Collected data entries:
────────────────────────────────────────

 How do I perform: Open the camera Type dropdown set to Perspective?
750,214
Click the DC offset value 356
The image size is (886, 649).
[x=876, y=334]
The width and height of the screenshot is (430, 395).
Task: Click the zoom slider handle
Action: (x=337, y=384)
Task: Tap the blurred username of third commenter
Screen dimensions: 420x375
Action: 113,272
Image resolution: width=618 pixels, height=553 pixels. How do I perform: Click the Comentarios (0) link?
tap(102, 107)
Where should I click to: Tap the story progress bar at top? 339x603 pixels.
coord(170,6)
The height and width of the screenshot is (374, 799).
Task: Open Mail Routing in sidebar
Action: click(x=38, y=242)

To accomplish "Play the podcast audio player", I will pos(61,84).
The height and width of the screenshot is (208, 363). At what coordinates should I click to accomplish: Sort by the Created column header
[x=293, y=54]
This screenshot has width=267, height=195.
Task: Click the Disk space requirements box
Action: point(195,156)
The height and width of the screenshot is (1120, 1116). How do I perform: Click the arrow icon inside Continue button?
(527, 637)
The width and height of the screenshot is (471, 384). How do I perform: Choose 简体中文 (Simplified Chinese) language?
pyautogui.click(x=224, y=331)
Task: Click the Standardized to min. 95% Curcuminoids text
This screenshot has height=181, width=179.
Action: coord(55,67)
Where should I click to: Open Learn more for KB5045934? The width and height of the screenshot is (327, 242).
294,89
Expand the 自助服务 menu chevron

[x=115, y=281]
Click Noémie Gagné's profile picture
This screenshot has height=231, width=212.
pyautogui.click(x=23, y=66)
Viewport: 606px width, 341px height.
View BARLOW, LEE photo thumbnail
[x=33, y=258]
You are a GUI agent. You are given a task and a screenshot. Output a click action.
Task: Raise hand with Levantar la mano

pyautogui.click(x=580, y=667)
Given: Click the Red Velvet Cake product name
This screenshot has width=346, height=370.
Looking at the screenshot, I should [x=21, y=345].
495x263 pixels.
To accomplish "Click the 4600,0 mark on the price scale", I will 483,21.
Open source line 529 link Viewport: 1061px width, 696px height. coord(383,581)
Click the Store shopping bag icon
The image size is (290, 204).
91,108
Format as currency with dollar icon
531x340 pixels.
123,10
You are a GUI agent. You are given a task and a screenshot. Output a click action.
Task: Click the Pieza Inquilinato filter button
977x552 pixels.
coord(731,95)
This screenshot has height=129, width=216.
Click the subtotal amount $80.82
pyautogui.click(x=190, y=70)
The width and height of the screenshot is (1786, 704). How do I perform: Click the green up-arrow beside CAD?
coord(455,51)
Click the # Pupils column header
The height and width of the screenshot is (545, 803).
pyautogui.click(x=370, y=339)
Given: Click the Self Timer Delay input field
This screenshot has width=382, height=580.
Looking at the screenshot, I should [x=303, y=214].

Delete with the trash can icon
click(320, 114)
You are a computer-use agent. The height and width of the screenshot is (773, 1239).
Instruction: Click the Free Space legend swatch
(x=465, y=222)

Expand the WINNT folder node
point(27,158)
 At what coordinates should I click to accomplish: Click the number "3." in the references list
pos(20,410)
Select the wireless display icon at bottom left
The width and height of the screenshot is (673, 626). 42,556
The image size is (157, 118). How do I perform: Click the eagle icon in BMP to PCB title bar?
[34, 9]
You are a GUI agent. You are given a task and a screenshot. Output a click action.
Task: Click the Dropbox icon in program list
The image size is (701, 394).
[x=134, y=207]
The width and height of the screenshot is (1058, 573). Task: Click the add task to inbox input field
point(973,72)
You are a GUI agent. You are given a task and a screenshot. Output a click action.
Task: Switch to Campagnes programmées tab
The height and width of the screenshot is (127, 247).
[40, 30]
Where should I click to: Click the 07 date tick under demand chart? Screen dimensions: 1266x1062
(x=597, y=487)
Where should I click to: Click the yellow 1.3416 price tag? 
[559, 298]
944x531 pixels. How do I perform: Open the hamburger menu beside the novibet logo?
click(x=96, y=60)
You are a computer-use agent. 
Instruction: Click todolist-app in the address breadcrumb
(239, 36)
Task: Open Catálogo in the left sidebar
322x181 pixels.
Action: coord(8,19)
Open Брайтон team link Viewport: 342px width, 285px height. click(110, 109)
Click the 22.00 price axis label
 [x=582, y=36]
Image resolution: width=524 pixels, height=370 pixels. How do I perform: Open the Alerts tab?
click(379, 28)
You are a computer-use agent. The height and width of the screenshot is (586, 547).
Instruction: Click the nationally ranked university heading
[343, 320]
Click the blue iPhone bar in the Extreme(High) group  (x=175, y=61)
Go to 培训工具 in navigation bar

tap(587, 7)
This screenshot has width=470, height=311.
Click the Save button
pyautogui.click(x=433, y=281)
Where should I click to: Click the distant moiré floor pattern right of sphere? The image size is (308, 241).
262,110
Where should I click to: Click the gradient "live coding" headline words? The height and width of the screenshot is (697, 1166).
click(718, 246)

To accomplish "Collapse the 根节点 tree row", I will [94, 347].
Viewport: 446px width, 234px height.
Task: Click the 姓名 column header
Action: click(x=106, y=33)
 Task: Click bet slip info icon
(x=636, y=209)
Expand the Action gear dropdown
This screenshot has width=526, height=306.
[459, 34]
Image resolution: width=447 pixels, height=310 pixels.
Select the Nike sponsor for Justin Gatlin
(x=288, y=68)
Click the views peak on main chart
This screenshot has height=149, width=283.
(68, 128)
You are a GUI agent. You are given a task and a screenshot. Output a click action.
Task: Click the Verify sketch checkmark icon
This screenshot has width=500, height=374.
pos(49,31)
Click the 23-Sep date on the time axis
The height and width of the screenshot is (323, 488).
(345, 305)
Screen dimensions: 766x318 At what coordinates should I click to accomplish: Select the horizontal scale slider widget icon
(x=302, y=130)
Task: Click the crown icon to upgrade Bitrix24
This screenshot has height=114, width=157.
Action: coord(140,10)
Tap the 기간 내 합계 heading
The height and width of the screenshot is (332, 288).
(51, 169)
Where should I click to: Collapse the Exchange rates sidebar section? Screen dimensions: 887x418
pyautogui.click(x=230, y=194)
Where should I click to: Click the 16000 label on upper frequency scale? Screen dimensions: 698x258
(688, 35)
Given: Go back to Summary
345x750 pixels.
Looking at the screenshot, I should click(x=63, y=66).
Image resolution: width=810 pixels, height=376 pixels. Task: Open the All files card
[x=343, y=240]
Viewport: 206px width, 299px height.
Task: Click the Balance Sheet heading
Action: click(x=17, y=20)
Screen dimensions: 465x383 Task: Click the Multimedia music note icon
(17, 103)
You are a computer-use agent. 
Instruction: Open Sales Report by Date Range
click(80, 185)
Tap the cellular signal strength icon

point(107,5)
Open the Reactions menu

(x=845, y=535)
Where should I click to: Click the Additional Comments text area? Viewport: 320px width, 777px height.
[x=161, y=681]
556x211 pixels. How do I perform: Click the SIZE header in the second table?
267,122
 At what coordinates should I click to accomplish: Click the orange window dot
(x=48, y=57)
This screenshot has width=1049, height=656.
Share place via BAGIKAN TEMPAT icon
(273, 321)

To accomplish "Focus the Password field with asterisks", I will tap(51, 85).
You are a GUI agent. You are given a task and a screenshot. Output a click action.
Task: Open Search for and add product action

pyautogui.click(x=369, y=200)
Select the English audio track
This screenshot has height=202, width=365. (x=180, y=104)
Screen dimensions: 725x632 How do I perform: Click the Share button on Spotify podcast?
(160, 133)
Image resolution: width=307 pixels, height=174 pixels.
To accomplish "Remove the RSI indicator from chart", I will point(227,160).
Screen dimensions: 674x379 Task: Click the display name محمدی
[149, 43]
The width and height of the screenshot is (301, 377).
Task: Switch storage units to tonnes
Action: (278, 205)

────────────────────────────────────────

Activity:
All lines holding the word "computer" must be copied from the data.

Result of the exercise:
You are a computer-use agent. The height and width of the screenshot is (773, 1239).
You are a computer-use agent. 
You are a computer-use agent. The height and width of the screenshot is (586, 547).
You are a computer-use agent. 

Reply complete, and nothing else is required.